* **TASKS TO CARRY OUT**
A. Answer the following questions about the derivation below.
(i) For $i \notin S_{p}$, what value does $a_{i}^{p}$ take?
(ii) What inequality on complex numbers is recalled from the triangle inequality?
(iii) In the first step, into which parts is the sum split?
B. Quote everything in the derivation below from "2. We split" down to "y | \geq - | x |$ .".

* **PASSAGE PROVIDED**
1. We first split the sum into $e^{p}, a^{p}$ and $e^{q}, a^{q}$ parts.
2. We split the sum on the $p$ part to sum over indices in $S_{p}$ and indices not in $S_{p}$ .
3. We split the sum on the $q$ part to sum over indices in $S_{q}$ and indices not in $S_{q}$ .
4. For $i \notin S_{p}$ , $a_{i}^{p} = 0$ leading to $| e_{i}^{p} + a_{i}^{p} | - | a_{i}^{p} | = | e_{i}^{p} |$ .
5. Ditto for $i \notin S_{q}$ .
We recall from triangle inequality on complex numbers that

$| x + y | \geq | y | - | x | \forall x, y \in C$

which implies $| x + y | - | y | \geq - | x |$ .
Thus,

$| e_{i}^{p} + a_{i}^{p} | - | a_{i}^{p} | \geq - | e_{i}^{p} | \forall i \in S_{p}$

and

$| e_{i}^{q} + a_{i}^{q} | - | a_{i}^{q} | \geq - | e_{i}^{q} | \forall i \in S_{q} .$
With this, the above condition can be relaxed as

$0 \geq ‖ e + a ‖_{1} - ‖ a ‖_{1} \geq \sum_{i \notin S_{p}} | e_{i}^{p} | + \sum_{i \notin S_{q}} | e_{i}^{q} | - \sum_{i \in S_{p}} | e_{i}^{p} | - \sum_{i \in S_{q}} | e_{i}^{q} | .$
Every $e$ satisfying this inequality will also satisfy the condition $‖ e + a ‖_{1} - ‖ a ‖_{1} \leq 0$ .

* **DATA EXTRACT**

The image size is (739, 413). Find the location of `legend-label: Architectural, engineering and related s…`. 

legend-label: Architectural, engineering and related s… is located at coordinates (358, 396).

* **ANSWERS FOR THE TASKS**
A.
(i) $a_{i}^{p} = 0$.
(ii) $| x + y | \geq | y | - | x |$ for all $x, y \in C$.
(iii) Into $e^{p}, a^{p}$ and $e^{q}, a^{q}$ parts.

B.
2. We split the sum on the $p$ part to sum over indices in $S_{p}$ and indices not in $S_{p}$ .
3. We split the sum on the $q$ part to sum over indices in $S_{q}$ and indices not in $S_{q}$ .
4. For $i \notin S_{p}$ , $a_{i}^{p} = 0$ leading to $| e_{i}^{p} + a_{i}^{p} | - | a_{i}^{p} | = | e_{i}^{p} |$ .
5. Ditto for $i \notin S_{q}$ .
We recall from triangle inequality on complex numbers that

$| x + y | \geq | y | - | x | \forall x, y \in C$

which implies $| x + y | - | y | \geq - | x |$ .